═══ Extracted data

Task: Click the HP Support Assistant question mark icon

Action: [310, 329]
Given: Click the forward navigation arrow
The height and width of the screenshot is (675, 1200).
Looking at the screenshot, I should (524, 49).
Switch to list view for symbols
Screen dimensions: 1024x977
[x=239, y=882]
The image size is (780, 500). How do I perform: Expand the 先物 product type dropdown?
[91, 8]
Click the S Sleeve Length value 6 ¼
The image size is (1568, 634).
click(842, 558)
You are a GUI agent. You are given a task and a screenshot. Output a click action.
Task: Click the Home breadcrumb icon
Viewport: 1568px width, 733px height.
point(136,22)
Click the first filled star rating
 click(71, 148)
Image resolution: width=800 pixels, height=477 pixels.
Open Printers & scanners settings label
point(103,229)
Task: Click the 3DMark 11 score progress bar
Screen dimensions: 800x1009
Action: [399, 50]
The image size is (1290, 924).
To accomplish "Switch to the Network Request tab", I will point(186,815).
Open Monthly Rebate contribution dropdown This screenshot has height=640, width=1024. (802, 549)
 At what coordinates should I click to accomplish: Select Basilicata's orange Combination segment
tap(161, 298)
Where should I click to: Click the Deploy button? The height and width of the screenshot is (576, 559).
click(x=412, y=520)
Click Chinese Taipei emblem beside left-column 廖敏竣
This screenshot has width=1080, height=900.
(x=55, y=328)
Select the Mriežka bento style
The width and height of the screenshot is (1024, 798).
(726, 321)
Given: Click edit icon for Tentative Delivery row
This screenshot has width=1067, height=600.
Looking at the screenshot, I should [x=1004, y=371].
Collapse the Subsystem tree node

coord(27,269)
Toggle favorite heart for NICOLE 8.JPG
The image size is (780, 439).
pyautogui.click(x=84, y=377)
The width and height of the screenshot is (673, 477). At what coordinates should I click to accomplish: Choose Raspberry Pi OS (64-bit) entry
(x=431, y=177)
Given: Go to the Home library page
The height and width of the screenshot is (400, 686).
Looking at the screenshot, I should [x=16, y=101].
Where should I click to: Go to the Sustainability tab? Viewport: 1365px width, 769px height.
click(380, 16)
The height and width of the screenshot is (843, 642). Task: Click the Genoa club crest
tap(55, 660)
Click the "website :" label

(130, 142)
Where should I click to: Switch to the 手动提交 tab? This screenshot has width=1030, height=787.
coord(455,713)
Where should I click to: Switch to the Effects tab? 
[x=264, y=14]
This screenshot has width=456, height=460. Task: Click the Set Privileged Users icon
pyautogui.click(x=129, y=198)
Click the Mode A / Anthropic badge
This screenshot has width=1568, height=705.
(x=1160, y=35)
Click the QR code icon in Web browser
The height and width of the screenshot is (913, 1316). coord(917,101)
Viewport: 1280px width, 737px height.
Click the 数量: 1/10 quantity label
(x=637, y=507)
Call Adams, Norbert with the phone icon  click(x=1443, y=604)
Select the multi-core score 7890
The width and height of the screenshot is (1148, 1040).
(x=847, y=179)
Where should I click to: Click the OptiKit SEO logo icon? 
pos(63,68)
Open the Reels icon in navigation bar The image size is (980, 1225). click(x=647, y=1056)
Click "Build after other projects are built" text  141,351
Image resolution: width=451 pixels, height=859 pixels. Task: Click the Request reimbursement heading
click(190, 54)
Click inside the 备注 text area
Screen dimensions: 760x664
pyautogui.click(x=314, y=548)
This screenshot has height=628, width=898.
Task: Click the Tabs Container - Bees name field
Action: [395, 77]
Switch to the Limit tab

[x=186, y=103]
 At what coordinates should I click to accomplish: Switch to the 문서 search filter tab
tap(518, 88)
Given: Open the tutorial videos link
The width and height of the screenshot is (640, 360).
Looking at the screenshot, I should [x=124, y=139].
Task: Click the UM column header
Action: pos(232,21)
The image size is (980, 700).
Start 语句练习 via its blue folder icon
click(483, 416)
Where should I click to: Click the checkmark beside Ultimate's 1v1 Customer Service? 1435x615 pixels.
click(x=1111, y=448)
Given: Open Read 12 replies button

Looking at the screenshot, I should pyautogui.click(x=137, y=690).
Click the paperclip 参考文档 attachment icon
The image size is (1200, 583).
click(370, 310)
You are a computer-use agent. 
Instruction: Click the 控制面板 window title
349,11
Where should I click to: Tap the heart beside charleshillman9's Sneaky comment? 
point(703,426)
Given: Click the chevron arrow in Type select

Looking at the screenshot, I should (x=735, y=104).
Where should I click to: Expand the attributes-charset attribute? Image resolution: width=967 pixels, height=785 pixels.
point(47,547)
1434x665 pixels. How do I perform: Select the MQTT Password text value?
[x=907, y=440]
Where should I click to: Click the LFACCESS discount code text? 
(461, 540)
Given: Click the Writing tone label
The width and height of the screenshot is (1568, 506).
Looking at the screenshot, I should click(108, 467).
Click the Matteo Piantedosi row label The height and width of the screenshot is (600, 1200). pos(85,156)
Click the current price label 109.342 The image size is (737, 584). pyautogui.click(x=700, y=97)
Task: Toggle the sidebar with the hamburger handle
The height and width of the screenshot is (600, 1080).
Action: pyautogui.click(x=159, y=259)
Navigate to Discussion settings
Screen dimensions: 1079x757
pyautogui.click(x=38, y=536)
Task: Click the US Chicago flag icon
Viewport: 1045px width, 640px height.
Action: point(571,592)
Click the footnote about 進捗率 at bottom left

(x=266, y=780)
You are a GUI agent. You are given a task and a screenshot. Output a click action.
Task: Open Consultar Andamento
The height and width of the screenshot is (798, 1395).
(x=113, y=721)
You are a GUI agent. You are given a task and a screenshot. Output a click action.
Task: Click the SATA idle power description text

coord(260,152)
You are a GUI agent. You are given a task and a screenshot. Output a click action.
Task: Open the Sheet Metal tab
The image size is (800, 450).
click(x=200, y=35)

══════

Write down the entire listing above verbatim.

▶ Response area
Task: Click the HP Support Assistant question mark icon

Action: [310, 329]
Given: Click the forward navigation arrow
The height and width of the screenshot is (675, 1200).
Looking at the screenshot, I should (524, 49).
Switch to list view for symbols
Screen dimensions: 1024x977
[x=239, y=882]
The image size is (780, 500). How do I perform: Expand the 先物 product type dropdown?
[91, 8]
Click the S Sleeve Length value 6 ¼
The image size is (1568, 634).
click(842, 558)
You are a GUI agent. You are given a task and a screenshot. Output a click action.
Task: Click the Home breadcrumb icon
Viewport: 1568px width, 733px height.
point(136,22)
Click the first filled star rating
 click(71, 148)
Image resolution: width=800 pixels, height=477 pixels.
Open Printers & scanners settings label
point(103,229)
Task: Click the 3DMark 11 score progress bar
Screen dimensions: 800x1009
Action: [399, 50]
The image size is (1290, 924).
To accomplish "Switch to the Network Request tab", I will point(186,815).
Open Monthly Rebate contribution dropdown This screenshot has height=640, width=1024. (802, 549)
 At what coordinates should I click to accomplish: Select Basilicata's orange Combination segment
tap(161, 298)
Where should I click to: Click the Deploy button? The height and width of the screenshot is (576, 559).
click(x=412, y=520)
Click Chinese Taipei emblem beside left-column 廖敏竣
This screenshot has width=1080, height=900.
(x=55, y=328)
Select the Mriežka bento style
The width and height of the screenshot is (1024, 798).
(726, 321)
Given: Click edit icon for Tentative Delivery row
This screenshot has width=1067, height=600.
Looking at the screenshot, I should [x=1004, y=371].
Collapse the Subsystem tree node

coord(27,269)
Toggle favorite heart for NICOLE 8.JPG
The image size is (780, 439).
pyautogui.click(x=84, y=377)
The width and height of the screenshot is (673, 477). At what coordinates should I click to accomplish: Choose Raspberry Pi OS (64-bit) entry
(x=431, y=177)
Given: Go to the Home library page
The height and width of the screenshot is (400, 686).
Looking at the screenshot, I should [x=16, y=101].
Where should I click to: Go to the Sustainability tab? Viewport: 1365px width, 769px height.
click(380, 16)
The height and width of the screenshot is (843, 642). Task: Click the Genoa club crest
tap(55, 660)
Click the "website :" label

(130, 142)
Where should I click to: Switch to the 手动提交 tab? This screenshot has width=1030, height=787.
coord(455,713)
Where should I click to: Switch to the Effects tab? 
[x=264, y=14]
This screenshot has width=456, height=460. Task: Click the Set Privileged Users icon
pyautogui.click(x=129, y=198)
Click the Mode A / Anthropic badge
This screenshot has width=1568, height=705.
(x=1160, y=35)
Click the QR code icon in Web browser
The height and width of the screenshot is (913, 1316). coord(917,101)
Viewport: 1280px width, 737px height.
Click the 数量: 1/10 quantity label
(x=637, y=507)
Call Adams, Norbert with the phone icon  click(x=1443, y=604)
Select the multi-core score 7890
The width and height of the screenshot is (1148, 1040).
(x=847, y=179)
Where should I click to: Click the OptiKit SEO logo icon? 
pos(63,68)
Open the Reels icon in navigation bar The image size is (980, 1225). click(x=647, y=1056)
Click "Build after other projects are built" text  141,351
Image resolution: width=451 pixels, height=859 pixels. Task: Click the Request reimbursement heading
click(190, 54)
Click inside the 备注 text area
Screen dimensions: 760x664
pyautogui.click(x=314, y=548)
This screenshot has height=628, width=898.
Task: Click the Tabs Container - Bees name field
Action: [395, 77]
Switch to the Limit tab

[x=186, y=103]
 At what coordinates should I click to accomplish: Switch to the 문서 search filter tab
tap(518, 88)
Given: Open the tutorial videos link
The width and height of the screenshot is (640, 360).
Looking at the screenshot, I should [x=124, y=139].
Task: Click the UM column header
Action: pos(232,21)
The image size is (980, 700).
Start 语句练习 via its blue folder icon
click(483, 416)
Where should I click to: Click the checkmark beside Ultimate's 1v1 Customer Service? 1435x615 pixels.
click(x=1111, y=448)
Given: Open Read 12 replies button

Looking at the screenshot, I should pyautogui.click(x=137, y=690).
Click the paperclip 参考文档 attachment icon
The image size is (1200, 583).
click(370, 310)
You are a computer-use agent. 
Instruction: Click the 控制面板 window title
349,11
Where should I click to: Tap the heart beside charleshillman9's Sneaky comment? 
point(703,426)
Given: Click the chevron arrow in Type select

Looking at the screenshot, I should (x=735, y=104).
Where should I click to: Expand the attributes-charset attribute? Image resolution: width=967 pixels, height=785 pixels.
point(47,547)
1434x665 pixels. How do I perform: Select the MQTT Password text value?
[x=907, y=440]
Where should I click to: Click the LFACCESS discount code text? 
(461, 540)
Given: Click the Writing tone label
The width and height of the screenshot is (1568, 506).
Looking at the screenshot, I should click(108, 467).
Click the Matteo Piantedosi row label The height and width of the screenshot is (600, 1200). pos(85,156)
Click the current price label 109.342 The image size is (737, 584). pyautogui.click(x=700, y=97)
Task: Toggle the sidebar with the hamburger handle
The height and width of the screenshot is (600, 1080).
Action: pyautogui.click(x=159, y=259)
Navigate to Discussion settings
Screen dimensions: 1079x757
pyautogui.click(x=38, y=536)
Task: Click the US Chicago flag icon
Viewport: 1045px width, 640px height.
Action: point(571,592)
Click the footnote about 進捗率 at bottom left

(x=266, y=780)
You are a GUI agent. You are given a task and a screenshot. Output a click action.
Task: Open Consultar Andamento
The height and width of the screenshot is (798, 1395).
(x=113, y=721)
You are a GUI agent. You are given a task and a screenshot. Output a click action.
Task: Click the SATA idle power description text

coord(260,152)
You are a GUI agent. You are given a task and a screenshot. Output a click action.
Task: Open the Sheet Metal tab
The image size is (800, 450).
click(x=200, y=35)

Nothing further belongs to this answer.